[Cloning of a new murine gene coding for a protein immunologically related to RecA protein from Escherichia coli].

Using the testis-specific murine cDNA library immunoscreening with the affine-purified polyclonal antibodies to the E. coli RecA protein, the 1730-bp fragment of the novel mouse gene was cloned. Northern hybridization of total RNA samples from mouse somatic and meiotic tissues showed that this gene was specifically expressed in mouse testis, producing a transcript of about 10 kb in size. Analysis of the cloned cDNA sequence revealed the presence of the-AATAAA-polyadenylation site at its end, indicating that the cloned fragment represented the end part of the corresponding gene. Comparative sequence analysis revealed that the plus-chain of the cloned fragment contained motifs of the mouse RAD50 gene; the 378-bp fragment of the minus-chain showed 96% homology with the Homo sapiens Hd741-f cDNA fragment; and the whole minus-chain was by 50% homologous to the prokaryotic FTSZ/A genes. The cloned fragment contained two reading frames located in the plus- and minus-chains, respectively.

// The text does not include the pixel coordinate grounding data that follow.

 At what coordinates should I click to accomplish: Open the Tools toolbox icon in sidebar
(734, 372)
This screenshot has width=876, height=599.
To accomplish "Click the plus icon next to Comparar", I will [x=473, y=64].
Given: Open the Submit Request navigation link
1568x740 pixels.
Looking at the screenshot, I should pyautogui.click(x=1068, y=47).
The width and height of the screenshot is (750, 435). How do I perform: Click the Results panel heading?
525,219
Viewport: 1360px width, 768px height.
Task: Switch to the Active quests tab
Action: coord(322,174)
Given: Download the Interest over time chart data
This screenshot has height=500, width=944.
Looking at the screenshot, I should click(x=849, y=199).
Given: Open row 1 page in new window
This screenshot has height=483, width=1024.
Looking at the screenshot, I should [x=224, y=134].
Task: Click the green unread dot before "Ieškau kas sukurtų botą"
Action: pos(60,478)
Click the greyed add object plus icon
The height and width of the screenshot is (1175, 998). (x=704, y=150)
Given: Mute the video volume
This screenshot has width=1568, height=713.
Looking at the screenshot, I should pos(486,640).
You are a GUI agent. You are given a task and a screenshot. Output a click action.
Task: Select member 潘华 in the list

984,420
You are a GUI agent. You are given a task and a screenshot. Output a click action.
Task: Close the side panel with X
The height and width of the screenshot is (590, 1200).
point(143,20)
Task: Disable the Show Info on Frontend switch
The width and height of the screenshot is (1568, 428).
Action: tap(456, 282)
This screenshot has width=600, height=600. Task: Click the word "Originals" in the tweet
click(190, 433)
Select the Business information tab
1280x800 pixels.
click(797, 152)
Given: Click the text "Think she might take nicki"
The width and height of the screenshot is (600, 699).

The presumptive 44-kDa protein encoded by the plus-chain (sense) open reading frame contained serine-, proline-, and threonine-rich regions and was 25 to 30% homologous to a number of nuclear DNA-binding proteins of eukaryotes. Although analysis of the similarity between the 44-kDa protein and the E. coli RecA protein did not show any significant homology between them, it revealed their identity by five amino-acid residues involved in the formation of the epitope that recognized the paratope of the RecA protein antibody for subsequent epitope-paratope binding of these proteins.